What the task requires – Copy out each line of the material in which the word "screenshot" appears.

Records supplied –
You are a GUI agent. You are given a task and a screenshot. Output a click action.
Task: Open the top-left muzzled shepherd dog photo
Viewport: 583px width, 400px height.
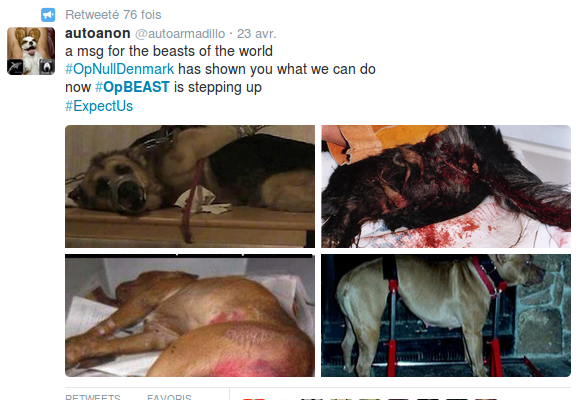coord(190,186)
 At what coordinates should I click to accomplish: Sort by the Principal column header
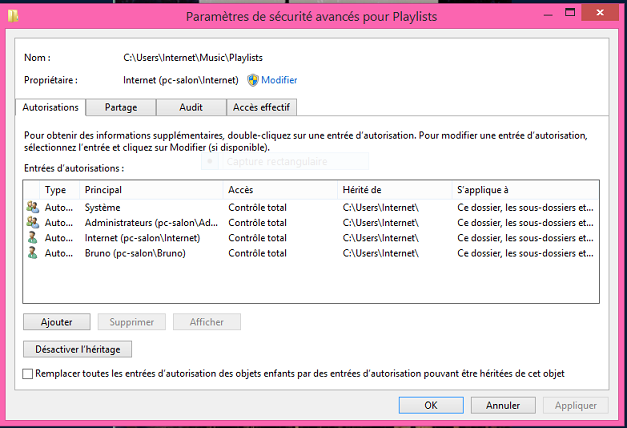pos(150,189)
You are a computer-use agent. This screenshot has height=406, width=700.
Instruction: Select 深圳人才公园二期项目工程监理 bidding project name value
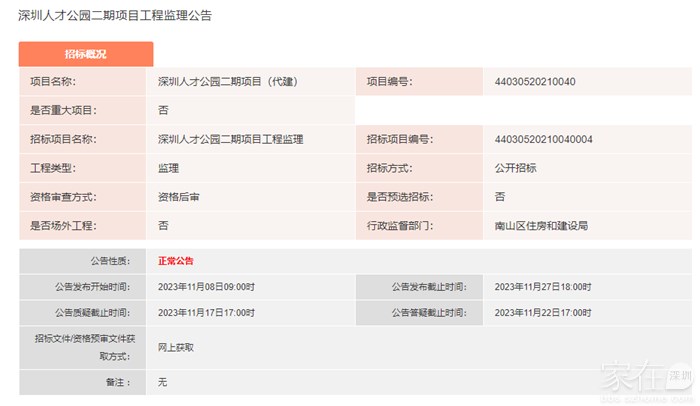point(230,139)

The completed task –
You are a GUI agent. You are given a task and a screenshot. Output a click action.
You are a computer-use agent. This screenshot has height=406, width=700.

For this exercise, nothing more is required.